▶ **Challenge**: Update the items from the line with "Task: Click the yellow DEA:-41.9 value text" to the line with "coord(1249,23)" by changing "refresh icon" to "reload icon", and leave everything else in those lines as it is.

[Records from a data collection]
──────────

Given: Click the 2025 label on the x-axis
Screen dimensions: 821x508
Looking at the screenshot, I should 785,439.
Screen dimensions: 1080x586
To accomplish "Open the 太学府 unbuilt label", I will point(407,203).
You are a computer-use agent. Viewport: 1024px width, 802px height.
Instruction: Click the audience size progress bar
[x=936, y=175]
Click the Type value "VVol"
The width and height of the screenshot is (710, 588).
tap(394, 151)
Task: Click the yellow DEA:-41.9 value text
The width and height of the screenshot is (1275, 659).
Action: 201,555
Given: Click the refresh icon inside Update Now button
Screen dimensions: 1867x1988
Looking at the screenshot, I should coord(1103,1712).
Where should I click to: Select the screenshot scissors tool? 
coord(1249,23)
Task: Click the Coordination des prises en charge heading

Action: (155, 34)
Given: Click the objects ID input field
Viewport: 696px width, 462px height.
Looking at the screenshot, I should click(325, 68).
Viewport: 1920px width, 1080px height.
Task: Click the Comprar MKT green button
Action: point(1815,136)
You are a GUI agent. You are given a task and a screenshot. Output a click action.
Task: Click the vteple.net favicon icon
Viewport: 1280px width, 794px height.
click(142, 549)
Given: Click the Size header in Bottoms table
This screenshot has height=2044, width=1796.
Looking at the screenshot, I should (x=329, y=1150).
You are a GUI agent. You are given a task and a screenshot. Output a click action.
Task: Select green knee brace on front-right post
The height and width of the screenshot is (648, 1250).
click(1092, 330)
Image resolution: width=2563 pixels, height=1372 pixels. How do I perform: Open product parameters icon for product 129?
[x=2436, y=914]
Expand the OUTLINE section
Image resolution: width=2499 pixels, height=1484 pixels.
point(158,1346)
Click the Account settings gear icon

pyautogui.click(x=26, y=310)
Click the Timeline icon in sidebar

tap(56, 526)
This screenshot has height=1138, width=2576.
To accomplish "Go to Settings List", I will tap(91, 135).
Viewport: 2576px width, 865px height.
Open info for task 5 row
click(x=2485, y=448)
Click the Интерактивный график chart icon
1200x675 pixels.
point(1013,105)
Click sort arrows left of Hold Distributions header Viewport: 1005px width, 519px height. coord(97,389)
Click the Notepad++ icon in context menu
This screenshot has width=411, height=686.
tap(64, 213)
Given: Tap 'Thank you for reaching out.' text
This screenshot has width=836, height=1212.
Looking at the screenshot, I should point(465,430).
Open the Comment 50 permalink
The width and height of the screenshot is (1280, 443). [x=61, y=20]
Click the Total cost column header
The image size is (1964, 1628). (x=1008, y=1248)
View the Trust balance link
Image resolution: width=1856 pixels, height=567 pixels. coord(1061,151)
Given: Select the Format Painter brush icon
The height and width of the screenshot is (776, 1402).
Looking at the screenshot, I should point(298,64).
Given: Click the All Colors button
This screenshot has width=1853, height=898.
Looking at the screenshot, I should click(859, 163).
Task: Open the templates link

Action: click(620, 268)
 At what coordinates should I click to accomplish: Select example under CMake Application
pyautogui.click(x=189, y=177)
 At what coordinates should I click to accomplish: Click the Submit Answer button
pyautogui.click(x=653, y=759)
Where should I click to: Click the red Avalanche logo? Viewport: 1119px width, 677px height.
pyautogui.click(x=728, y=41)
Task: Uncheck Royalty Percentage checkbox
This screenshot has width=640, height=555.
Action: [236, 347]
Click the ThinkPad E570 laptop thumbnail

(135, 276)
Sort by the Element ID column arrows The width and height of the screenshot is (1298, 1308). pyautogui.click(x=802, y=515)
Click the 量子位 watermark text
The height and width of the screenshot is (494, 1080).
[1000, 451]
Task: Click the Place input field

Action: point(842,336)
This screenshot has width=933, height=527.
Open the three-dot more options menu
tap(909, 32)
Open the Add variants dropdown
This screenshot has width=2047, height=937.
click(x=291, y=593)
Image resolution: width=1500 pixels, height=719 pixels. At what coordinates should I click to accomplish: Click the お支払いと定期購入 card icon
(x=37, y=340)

──────────

▶ **Response**:
Task: Click the yellow DEA:-41.9 value text
The width and height of the screenshot is (1275, 659).
Action: 201,555
Given: Click the reload icon inside Update Now button
Screen dimensions: 1867x1988
Looking at the screenshot, I should coord(1103,1712).
Where should I click to: Select the screenshot scissors tool? 
coord(1249,23)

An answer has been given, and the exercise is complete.